TRY IT:
Write out the full listing again. Make no alterations.

- Opening Delimiter -

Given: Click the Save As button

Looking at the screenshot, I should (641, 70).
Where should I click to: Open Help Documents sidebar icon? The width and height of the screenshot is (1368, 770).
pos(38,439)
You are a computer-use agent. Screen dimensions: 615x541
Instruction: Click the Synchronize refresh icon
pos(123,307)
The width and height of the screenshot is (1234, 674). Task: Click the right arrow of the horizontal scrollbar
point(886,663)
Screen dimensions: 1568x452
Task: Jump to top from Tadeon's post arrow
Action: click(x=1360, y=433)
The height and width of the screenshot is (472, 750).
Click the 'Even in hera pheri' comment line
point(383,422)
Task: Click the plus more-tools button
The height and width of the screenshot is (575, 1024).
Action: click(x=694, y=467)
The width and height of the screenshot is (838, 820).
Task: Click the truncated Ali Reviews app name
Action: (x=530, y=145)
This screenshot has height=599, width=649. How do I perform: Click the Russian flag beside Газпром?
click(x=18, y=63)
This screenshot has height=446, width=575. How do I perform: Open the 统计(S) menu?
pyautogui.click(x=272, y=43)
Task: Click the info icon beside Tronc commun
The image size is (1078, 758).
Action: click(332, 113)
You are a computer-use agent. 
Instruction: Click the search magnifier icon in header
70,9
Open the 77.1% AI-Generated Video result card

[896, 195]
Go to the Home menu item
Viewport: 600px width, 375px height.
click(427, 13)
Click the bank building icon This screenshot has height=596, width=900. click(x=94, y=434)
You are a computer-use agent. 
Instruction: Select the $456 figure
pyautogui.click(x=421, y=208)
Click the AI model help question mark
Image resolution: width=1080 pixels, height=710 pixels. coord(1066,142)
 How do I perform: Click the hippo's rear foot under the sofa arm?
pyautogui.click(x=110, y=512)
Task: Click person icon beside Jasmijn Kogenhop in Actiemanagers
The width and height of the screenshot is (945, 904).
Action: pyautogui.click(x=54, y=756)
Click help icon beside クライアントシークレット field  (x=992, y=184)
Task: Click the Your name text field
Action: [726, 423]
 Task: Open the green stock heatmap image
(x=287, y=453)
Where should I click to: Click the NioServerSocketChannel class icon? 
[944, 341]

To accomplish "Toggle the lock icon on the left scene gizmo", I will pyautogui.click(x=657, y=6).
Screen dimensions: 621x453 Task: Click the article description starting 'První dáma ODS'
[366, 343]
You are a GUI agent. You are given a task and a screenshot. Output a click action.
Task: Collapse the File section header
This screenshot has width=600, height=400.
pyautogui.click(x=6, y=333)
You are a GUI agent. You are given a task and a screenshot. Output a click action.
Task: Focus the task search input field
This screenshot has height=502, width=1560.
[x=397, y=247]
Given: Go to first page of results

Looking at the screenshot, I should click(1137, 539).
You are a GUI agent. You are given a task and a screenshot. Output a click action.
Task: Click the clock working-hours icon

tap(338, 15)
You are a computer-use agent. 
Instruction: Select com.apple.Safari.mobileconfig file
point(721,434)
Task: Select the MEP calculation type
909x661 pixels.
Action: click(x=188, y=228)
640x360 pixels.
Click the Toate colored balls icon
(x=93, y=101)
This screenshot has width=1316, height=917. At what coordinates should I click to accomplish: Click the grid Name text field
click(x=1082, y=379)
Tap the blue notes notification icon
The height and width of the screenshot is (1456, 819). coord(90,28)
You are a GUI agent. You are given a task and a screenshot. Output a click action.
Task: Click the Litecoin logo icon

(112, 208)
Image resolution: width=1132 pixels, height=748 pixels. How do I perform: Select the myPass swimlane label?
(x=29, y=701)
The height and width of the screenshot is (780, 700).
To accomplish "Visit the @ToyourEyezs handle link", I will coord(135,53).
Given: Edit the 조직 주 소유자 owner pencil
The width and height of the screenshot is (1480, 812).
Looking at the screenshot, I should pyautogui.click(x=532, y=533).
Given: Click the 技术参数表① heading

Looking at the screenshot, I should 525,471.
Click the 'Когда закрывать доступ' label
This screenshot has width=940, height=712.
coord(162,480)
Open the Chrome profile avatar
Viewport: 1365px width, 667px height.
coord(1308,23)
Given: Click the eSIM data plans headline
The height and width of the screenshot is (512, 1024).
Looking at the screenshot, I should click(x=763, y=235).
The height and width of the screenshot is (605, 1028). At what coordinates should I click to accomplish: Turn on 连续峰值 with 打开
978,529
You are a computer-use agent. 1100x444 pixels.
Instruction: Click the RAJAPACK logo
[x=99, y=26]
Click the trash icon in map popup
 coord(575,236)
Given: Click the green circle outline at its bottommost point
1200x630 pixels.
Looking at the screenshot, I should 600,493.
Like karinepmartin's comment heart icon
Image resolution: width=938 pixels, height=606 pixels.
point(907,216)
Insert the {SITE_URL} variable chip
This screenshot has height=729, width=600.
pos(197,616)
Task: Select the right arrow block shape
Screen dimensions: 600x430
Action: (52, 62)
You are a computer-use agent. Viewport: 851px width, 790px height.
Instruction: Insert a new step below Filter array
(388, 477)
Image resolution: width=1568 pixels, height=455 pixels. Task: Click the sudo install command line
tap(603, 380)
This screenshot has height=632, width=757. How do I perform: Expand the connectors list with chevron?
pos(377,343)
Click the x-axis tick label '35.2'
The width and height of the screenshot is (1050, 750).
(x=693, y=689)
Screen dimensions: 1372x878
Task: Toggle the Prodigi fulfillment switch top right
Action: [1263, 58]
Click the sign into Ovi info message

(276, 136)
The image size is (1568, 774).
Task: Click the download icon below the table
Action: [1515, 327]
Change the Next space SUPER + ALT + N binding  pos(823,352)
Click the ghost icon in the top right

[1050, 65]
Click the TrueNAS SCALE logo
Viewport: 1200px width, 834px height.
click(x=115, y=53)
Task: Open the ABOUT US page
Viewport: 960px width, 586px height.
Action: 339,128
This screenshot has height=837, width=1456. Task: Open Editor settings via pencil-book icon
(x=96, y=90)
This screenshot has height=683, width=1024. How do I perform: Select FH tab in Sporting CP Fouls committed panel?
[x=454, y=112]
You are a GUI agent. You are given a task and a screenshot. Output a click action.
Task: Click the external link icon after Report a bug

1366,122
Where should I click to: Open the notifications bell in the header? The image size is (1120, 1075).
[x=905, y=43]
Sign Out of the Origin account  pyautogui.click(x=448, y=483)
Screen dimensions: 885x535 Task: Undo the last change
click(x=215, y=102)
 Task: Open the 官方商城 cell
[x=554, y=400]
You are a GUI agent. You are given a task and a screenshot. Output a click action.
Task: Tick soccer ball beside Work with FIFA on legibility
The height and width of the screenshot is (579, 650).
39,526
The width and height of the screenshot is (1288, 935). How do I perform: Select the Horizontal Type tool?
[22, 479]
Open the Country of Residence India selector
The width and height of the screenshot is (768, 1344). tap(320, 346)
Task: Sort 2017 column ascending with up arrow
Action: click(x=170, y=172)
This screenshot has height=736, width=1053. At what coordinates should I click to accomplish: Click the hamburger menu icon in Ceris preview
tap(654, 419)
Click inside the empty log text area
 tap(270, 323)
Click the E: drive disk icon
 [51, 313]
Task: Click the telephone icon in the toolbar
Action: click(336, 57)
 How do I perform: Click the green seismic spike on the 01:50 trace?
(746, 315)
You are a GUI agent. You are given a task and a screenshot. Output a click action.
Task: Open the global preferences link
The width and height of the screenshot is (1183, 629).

- Closing Delimiter -

REPLY TO THE EXERCISE:
Given: Click the Save As button

Looking at the screenshot, I should (641, 70).
Where should I click to: Open Help Documents sidebar icon? The width and height of the screenshot is (1368, 770).
pos(38,439)
You are a computer-use agent. Screen dimensions: 615x541
Instruction: Click the Synchronize refresh icon
pos(123,307)
The width and height of the screenshot is (1234, 674). Task: Click the right arrow of the horizontal scrollbar
point(886,663)
Screen dimensions: 1568x452
Task: Jump to top from Tadeon's post arrow
Action: click(x=1360, y=433)
The height and width of the screenshot is (472, 750).
Click the 'Even in hera pheri' comment line
point(383,422)
Task: Click the plus more-tools button
The height and width of the screenshot is (575, 1024).
Action: click(x=694, y=467)
The width and height of the screenshot is (838, 820).
Task: Click the truncated Ali Reviews app name
Action: (x=530, y=145)
This screenshot has height=599, width=649. How do I perform: Click the Russian flag beside Газпром?
click(x=18, y=63)
This screenshot has height=446, width=575. How do I perform: Open the 统计(S) menu?
pyautogui.click(x=272, y=43)
Task: Click the info icon beside Tronc commun
The image size is (1078, 758).
Action: click(332, 113)
You are a computer-use agent. 
Instruction: Click the search magnifier icon in header
70,9
Open the 77.1% AI-Generated Video result card

[896, 195]
Go to the Home menu item
Viewport: 600px width, 375px height.
click(427, 13)
Click the bank building icon This screenshot has height=596, width=900. click(x=94, y=434)
You are a computer-use agent. 
Instruction: Select the $456 figure
pyautogui.click(x=421, y=208)
Click the AI model help question mark
Image resolution: width=1080 pixels, height=710 pixels. coord(1066,142)
 How do I perform: Click the hippo's rear foot under the sofa arm?
pyautogui.click(x=110, y=512)
Task: Click person icon beside Jasmijn Kogenhop in Actiemanagers
The width and height of the screenshot is (945, 904).
Action: pyautogui.click(x=54, y=756)
Click help icon beside クライアントシークレット field  (x=992, y=184)
Task: Click the Your name text field
Action: [726, 423]
 Task: Open the green stock heatmap image
(x=287, y=453)
Where should I click to: Click the NioServerSocketChannel class icon? 
[944, 341]

To accomplish "Toggle the lock icon on the left scene gizmo", I will pyautogui.click(x=657, y=6).
Screen dimensions: 621x453 Task: Click the article description starting 'První dáma ODS'
[366, 343]
You are a GUI agent. You are given a task and a screenshot. Output a click action.
Task: Collapse the File section header
This screenshot has width=600, height=400.
pyautogui.click(x=6, y=333)
You are a GUI agent. You are given a task and a screenshot. Output a click action.
Task: Focus the task search input field
This screenshot has height=502, width=1560.
[x=397, y=247]
Given: Go to first page of results

Looking at the screenshot, I should click(1137, 539).
You are a GUI agent. You are given a task and a screenshot. Output a click action.
Task: Click the clock working-hours icon

tap(338, 15)
You are a computer-use agent. 
Instruction: Select com.apple.Safari.mobileconfig file
point(721,434)
Task: Select the MEP calculation type
909x661 pixels.
Action: click(x=188, y=228)
640x360 pixels.
Click the Toate colored balls icon
(x=93, y=101)
This screenshot has width=1316, height=917. At what coordinates should I click to accomplish: Click the grid Name text field
click(x=1082, y=379)
Tap the blue notes notification icon
The height and width of the screenshot is (1456, 819). coord(90,28)
You are a GUI agent. You are given a task and a screenshot. Output a click action.
Task: Click the Litecoin logo icon

(112, 208)
Image resolution: width=1132 pixels, height=748 pixels. How do I perform: Select the myPass swimlane label?
(x=29, y=701)
The height and width of the screenshot is (780, 700).
To accomplish "Visit the @ToyourEyezs handle link", I will coord(135,53).
Given: Edit the 조직 주 소유자 owner pencil
The width and height of the screenshot is (1480, 812).
Looking at the screenshot, I should pyautogui.click(x=532, y=533).
Given: Click the 技术参数表① heading

Looking at the screenshot, I should 525,471.
Click the 'Когда закрывать доступ' label
This screenshot has width=940, height=712.
coord(162,480)
Open the Chrome profile avatar
Viewport: 1365px width, 667px height.
coord(1308,23)
Given: Click the eSIM data plans headline
The height and width of the screenshot is (512, 1024).
Looking at the screenshot, I should click(x=763, y=235).
The height and width of the screenshot is (605, 1028). At what coordinates should I click to accomplish: Turn on 连续峰值 with 打开
978,529
You are a computer-use agent. 1100x444 pixels.
Instruction: Click the RAJAPACK logo
[x=99, y=26]
Click the trash icon in map popup
 coord(575,236)
Given: Click the green circle outline at its bottommost point
1200x630 pixels.
Looking at the screenshot, I should 600,493.
Like karinepmartin's comment heart icon
Image resolution: width=938 pixels, height=606 pixels.
point(907,216)
Insert the {SITE_URL} variable chip
This screenshot has height=729, width=600.
pos(197,616)
Task: Select the right arrow block shape
Screen dimensions: 600x430
Action: (52, 62)
You are a computer-use agent. Viewport: 851px width, 790px height.
Instruction: Insert a new step below Filter array
(388, 477)
Image resolution: width=1568 pixels, height=455 pixels. Task: Click the sudo install command line
tap(603, 380)
This screenshot has height=632, width=757. How do I perform: Expand the connectors list with chevron?
pos(377,343)
Click the x-axis tick label '35.2'
The width and height of the screenshot is (1050, 750).
(x=693, y=689)
Screen dimensions: 1372x878
Task: Toggle the Prodigi fulfillment switch top right
Action: [1263, 58]
Click the sign into Ovi info message

(276, 136)
The image size is (1568, 774).
Task: Click the download icon below the table
Action: [1515, 327]
Change the Next space SUPER + ALT + N binding  pos(823,352)
Click the ghost icon in the top right

[1050, 65]
Click the TrueNAS SCALE logo
Viewport: 1200px width, 834px height.
click(x=115, y=53)
Task: Open the ABOUT US page
Viewport: 960px width, 586px height.
Action: 339,128
This screenshot has height=837, width=1456. Task: Open Editor settings via pencil-book icon
(x=96, y=90)
This screenshot has height=683, width=1024. How do I perform: Select FH tab in Sporting CP Fouls committed panel?
[x=454, y=112]
You are a GUI agent. You are given a task and a screenshot. Output a click action.
Task: Click the external link icon after Report a bug

1366,122
Where should I click to: Open the notifications bell in the header? The image size is (1120, 1075).
[x=905, y=43]
Sign Out of the Origin account  pyautogui.click(x=448, y=483)
Screen dimensions: 885x535 Task: Undo the last change
click(x=215, y=102)
 Task: Open the 官方商城 cell
[x=554, y=400]
You are a GUI agent. You are given a task and a screenshot. Output a click action.
Task: Tick soccer ball beside Work with FIFA on legibility
The height and width of the screenshot is (579, 650).
39,526
The width and height of the screenshot is (1288, 935). How do I perform: Select the Horizontal Type tool?
[22, 479]
Open the Country of Residence India selector
The width and height of the screenshot is (768, 1344). tap(320, 346)
Task: Sort 2017 column ascending with up arrow
Action: click(x=170, y=172)
This screenshot has height=736, width=1053. At what coordinates should I click to accomplish: Click the hamburger menu icon in Ceris preview
tap(654, 419)
Click inside the empty log text area
 tap(270, 323)
Click the E: drive disk icon
 [51, 313]
Task: Click the telephone icon in the toolbar
Action: click(336, 57)
 How do I perform: Click the green seismic spike on the 01:50 trace?
(746, 315)
You are a GUI agent. You are given a task and a screenshot. Output a click action.
Task: Open the global preferences link
The width and height of the screenshot is (1183, 629).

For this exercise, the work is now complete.